Locate every line in the listing below that contains the string "coordinates", matching case exactly, and copy each of those lines.

Items from a dataset
--- Start ---

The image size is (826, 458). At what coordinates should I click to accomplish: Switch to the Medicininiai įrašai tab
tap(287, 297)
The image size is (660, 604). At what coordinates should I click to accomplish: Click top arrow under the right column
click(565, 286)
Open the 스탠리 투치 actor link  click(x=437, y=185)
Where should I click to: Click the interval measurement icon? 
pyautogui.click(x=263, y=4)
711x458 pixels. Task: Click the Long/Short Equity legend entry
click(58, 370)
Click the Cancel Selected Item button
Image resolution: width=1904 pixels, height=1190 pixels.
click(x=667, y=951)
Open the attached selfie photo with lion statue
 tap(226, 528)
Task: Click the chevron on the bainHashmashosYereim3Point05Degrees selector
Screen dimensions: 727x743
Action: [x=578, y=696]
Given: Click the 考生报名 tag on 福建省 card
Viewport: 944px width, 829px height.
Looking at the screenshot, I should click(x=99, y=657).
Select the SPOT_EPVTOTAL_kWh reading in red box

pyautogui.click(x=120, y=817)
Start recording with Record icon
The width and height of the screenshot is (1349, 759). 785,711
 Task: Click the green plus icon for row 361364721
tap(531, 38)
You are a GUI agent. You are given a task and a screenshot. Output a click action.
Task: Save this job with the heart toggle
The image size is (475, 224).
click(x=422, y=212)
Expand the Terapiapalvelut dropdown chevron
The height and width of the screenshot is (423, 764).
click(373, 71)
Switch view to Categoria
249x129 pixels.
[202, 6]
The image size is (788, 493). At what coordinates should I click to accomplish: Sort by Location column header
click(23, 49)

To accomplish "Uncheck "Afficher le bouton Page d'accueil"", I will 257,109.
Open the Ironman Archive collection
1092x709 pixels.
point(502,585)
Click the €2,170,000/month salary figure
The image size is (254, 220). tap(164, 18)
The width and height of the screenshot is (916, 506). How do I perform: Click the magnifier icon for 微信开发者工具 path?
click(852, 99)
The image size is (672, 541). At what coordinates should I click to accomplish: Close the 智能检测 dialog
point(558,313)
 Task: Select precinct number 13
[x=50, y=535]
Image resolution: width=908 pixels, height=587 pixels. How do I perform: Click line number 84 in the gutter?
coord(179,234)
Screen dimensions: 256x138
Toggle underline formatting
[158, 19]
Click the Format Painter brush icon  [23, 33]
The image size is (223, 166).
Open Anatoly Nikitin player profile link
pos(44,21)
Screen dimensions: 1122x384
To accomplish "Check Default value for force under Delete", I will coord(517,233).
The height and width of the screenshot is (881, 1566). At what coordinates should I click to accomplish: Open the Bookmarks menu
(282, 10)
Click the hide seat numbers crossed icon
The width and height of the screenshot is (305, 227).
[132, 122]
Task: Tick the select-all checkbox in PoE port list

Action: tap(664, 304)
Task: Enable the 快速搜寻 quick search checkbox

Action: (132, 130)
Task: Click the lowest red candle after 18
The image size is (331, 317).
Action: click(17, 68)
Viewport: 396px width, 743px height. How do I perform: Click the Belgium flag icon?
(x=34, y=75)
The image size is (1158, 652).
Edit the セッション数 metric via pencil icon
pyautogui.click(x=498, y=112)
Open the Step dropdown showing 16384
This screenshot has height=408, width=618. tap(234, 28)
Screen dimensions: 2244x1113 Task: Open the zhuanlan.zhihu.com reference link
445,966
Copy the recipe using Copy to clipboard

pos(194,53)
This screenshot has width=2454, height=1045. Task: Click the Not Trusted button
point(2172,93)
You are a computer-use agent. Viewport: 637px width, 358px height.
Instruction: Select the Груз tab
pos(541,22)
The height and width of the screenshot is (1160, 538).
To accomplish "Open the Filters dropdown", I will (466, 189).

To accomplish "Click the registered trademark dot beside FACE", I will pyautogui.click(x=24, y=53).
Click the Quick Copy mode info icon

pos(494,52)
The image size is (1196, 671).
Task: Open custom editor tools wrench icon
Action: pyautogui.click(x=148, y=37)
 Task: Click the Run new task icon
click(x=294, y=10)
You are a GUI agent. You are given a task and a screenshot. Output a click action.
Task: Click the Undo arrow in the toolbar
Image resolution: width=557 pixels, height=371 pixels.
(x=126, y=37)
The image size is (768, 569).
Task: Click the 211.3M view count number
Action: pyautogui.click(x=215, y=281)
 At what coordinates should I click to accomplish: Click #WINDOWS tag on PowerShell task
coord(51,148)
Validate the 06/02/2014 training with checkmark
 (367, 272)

--- End ---

__Finished task__:
The image size is (826, 458). At what coordinates should I click to accomplish: Switch to the Medicininiai įrašai tab
The image size is (660, 604). At what coordinates should I click to accomplish: Click top arrow under the right column
The image size is (788, 493). At what coordinates should I click to accomplish: Sort by Location column header
The image size is (672, 541). At what coordinates should I click to accomplish: Close the 智能检测 dialog
The height and width of the screenshot is (881, 1566). At what coordinates should I click to accomplish: Open the Bookmarks menu
 At what coordinates should I click to accomplish: Click #WINDOWS tag on PowerShell task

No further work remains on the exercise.